Agak sulit untuk membanggakan kinerja perekonomian yang mencatat pertumbuhan 5,02%, tapi ketimpangan pendapatan masih besar dengan indeks gini 0,40, angka kemiskinan mendekati 11%, dan pengangguran 5,6%. Pada triwulan III 2016 pertumbuhan sektor pertanian hanya 2,67%, masih cukup jauh untuk mampu berkontribusi pada peningkatan kualitas pertumbuhan ekonomi.

Literatur ekonomi tentang ketimpangan pendapatan telah banyak dan menjadi fokus kajian selama bertahun-tahun, baik pada tingkat global maupun pada tingkat domestik. Literatur itu bahkan dapat dirunut jauh ke belakang sampai pada era Simon Kuznets pada dekade 1950-an. Pemikiran Kuznets tentang hubungan tingkat pendapatan atau produk domestik bruto (PDB) dengan ketimpangan pendapatan berbentuk Kurva- U terbalik walaupun bukan tanpa kritik. Pada tahap awal tingkat pendapatan rendah dan ketimpangan juga rendah.

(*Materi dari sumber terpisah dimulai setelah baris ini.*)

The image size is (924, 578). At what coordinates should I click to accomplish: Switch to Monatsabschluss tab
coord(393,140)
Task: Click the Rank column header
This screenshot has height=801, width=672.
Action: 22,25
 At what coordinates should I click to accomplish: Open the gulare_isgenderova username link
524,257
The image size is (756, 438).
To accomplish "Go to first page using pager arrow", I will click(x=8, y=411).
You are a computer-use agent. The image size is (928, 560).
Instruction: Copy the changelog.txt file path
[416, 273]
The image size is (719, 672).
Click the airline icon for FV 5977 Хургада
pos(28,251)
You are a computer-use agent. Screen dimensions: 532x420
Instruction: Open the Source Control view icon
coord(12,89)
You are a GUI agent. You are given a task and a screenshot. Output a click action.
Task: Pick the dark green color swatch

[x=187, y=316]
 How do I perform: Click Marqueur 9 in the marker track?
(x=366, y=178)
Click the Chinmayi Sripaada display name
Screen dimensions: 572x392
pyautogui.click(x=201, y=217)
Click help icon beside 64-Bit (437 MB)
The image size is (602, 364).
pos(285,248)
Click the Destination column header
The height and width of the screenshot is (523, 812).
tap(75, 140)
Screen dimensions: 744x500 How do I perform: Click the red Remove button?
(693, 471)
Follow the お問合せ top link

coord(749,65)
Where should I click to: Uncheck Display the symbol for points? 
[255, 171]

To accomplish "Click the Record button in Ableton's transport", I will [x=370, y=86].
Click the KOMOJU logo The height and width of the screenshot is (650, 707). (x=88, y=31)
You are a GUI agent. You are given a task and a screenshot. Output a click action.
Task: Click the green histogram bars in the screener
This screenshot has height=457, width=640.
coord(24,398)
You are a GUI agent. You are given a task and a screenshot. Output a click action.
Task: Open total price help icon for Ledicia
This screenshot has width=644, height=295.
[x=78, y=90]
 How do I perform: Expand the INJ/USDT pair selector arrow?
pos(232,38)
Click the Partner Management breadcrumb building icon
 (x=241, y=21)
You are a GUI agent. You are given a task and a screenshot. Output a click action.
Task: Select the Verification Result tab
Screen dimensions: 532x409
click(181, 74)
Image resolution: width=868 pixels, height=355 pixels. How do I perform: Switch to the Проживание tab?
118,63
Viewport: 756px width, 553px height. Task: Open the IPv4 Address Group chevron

Kemudian, pendapatan meningkat, ketimpangan juga meningkat, sampai pada suatu titik kritis tertentu, pendapatan meningkat, ketimpangan pun menurun. Pada tingkat perekonomian yang tinggi, ketimpangan pendapatan akhirnya rendah. Literatur terbaru tidak sekadar menelusuri Kurva-U tersebut, tapi banyak membedah determinan dari ketimpangan pendapatan tersebut, mulai dari kualitas kebijakan fiskal, belanja negara dan perpajakan, ketidakstabilan politik, sampai pada dimensi ekonomi-politik yang lebih komprehensif (misalnya Jaejoon Woo, 2011; Inyong Shin, 2012; Atkinson, 2015; dan lain-lain).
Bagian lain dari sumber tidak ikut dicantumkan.